Save the Kayapo, save the Amazon.


September 2007


Assignment: Earth

© Cristina Mittermeier

Mittermeier's portrait of a gathering of Kayapo leaders, shot with a Nikon D2x and a 28-70mm f/2.8 zoom. Click photo for more images by Cristina Mittermeier and others.

Trained as a marine biologist, Cristina Mittermeier was a conservationist long before she was a photographer. Early in her career she found herself writing for various scientific journals but she was frustrated by the impact her work was having. "You would produce a pamphlet, and no one would read it," she says. Then, while working on the text for a book of photography, she saw the possibilities of reaching a wider audience with pictures. She later enrolled in an adult education course on photography at the Corcoran Gallery in Washington, D.C., and four years later emerged with a singular vision and mission.

"When I would travel with wildlife photographers to remote areas, I would find my greatest joy by staying behind in villages and photographing the people there," she says. "It seemed like there was something I could do there that other nature photographers weren't doing." For Mittermeier, photographing indigenous people became a new way to approach the idea of saving the land on which they lived. This approach of tying together people and their ecosystems has become one of the important themes of the modern conservation movement.
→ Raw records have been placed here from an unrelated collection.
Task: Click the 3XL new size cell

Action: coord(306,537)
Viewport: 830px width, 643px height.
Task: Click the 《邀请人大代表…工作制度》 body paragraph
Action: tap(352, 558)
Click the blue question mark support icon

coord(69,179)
"What I try to do is show the relationship between humans and nature," she says. "And as a photographer, I find that indigenous people have a unique story to tell." A case in point is the Kayapo tribe of the Amazon, which is a potentially important player in the bid to save the Amazon from development, since it controls an area of the Amazon the size of New York State. "Indigenous people have roughly one-third of the undeveloped land in the Amazon," says Mittermeier. "Ensuring their cultural survival will greatly help ensure the survival of that important environment." Mittermeier has used her images of the Kayapo, such as the one above, showing a meeting of tribal leaders, to raise thousands of dollars to support efforts to protect their territory.